動物の村で習字教室を営んでいるヤギマロ先生の日課は、生徒たちが残した書き損じの半紙をこっそり食べることだった。しかし、きまりが悪かったので先生はこのことを生徒たちには秘密にしていた。
そんなある日、ヤギマロ先生は書き損じの中から半紙に似ている「へろりがみ」を見つけ、餡をくるんで大福のようにして食べてみた。
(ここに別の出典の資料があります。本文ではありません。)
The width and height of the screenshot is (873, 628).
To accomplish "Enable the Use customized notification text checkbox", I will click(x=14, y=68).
その大福は、先生が今までに食べたものの中で一番おいしい味がした。
「へろりがみ」を使った大福をたいそう気に入ったヤギマロ先生は、その特別な紙を手に入れる口実として、生徒たちに「『へろりがみ』のみ使用可」という条件付きの特別な書道コンクールを開催することにする。大量に集まった「へろりがみ」に小躍りする先生だが、「へろりがみ」に思わぬ落とし穴があることを全く知らず、本人にとっても予想外の騒動を巻き起こしてしまう。
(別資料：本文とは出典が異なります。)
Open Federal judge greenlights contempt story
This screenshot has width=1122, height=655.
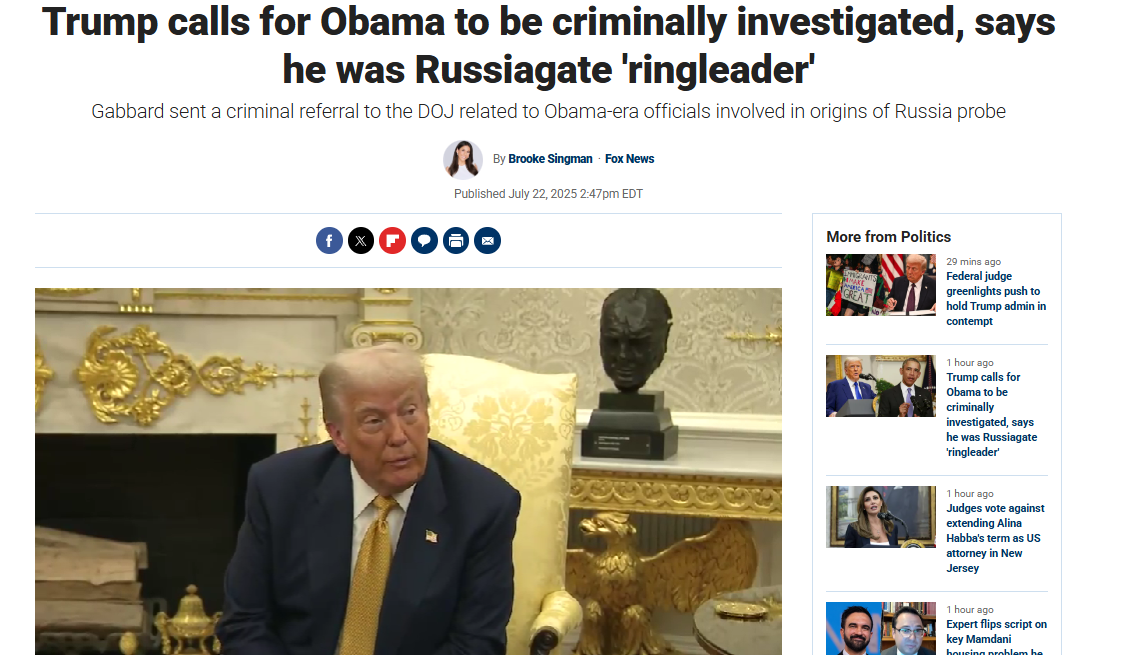click(x=996, y=299)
そこから先は事態収束に向けて、たたみかけるような描写が続き、思わず早く次のページをめくりたくなる。
物語の随所に散りばめられたユーモアも、この作品の魅力のひとつである。たとえば、特別コンクールで課題となっている3つの言葉からは、ヤギマロ先生の願望が見え隠れしており、クスリとさせられる。
ヤギマロ先生は、物語の冒頭では「先生」の威厳が前面に出ているが、物語が進行するにつれて「ヤギ」のユーモラスな特性の方が押し出されていくようになっていく。ヤギマロ先生のありのままがさらけ出されていくことによって、私たちは彼を身近な存在として感じるようになり、共感することができるのである。
ヤギマロ先生が病みつきになった「へろりがみ」の大福は、どれほどまでにおいしいのだろうか。「もし自分もヤギだったら……」と思ったのは、きっと私だけではないと思う。